Aggregated news from external sources
It’s been three weeks and v0.36 is ready. The most visible change this time around is that the daemons and tools have been renamed. Everything that used to start with ‘c’ now starts with ‘ceph-’, and libceph is now libcephfs. Nothing earth shattering, but we’re trying to clean these things up where we can and deal with the pain sooner rather than later. (If you have any naming or tool usage pet peeves, let us know.)
Notable changes since v0.35:
The biggest item here is probably the librbd async write change, which affects qemu/KVM virtual machines using the RBD virtual disks. Typical physical disk have a write cache and don’t actually ensure your data is physically written to the platter until you issue a flush command (which modern file systems are now careful to do at critical points).

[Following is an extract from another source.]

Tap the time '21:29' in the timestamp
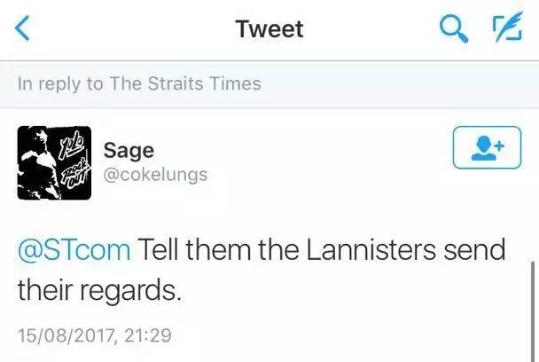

In contrast, RBD wouldn’t acknowledge a write until it was written to the backend storage (all N replicas), which meant high latency writes and seemingly poor performance (even though throughput was theoretically very good). librbd now buffers writes so that it behaves more like a disk, resulting in vastly improved performance for most typical workloads (like dd). You still need to use the latest upstream qemu version to ensure that flush commands are properly handled, so this is still off by default; see this post for more information. We haven’t made the same change to the Linux kernel RBD driver, but it’s coming soon.
We took an extra week this cycle due to a few trips (Yehuda, Bryan, and I were in Israel for a few days, and then I was at SDC last week), and may do that again this sprint. Tommi and Bryan will be at the Openstack conference and design summit (don’t miss Tommi’s talk on RBD on Friday!) next week, and you’ll see us in the Dell booth provisioning a Ceph cluster with Chef and Dell’s crowbar.
For v0.37, the focus is on Chef cookbooks, Openstack integration, radosgw scalability improvements, and libvirt integration.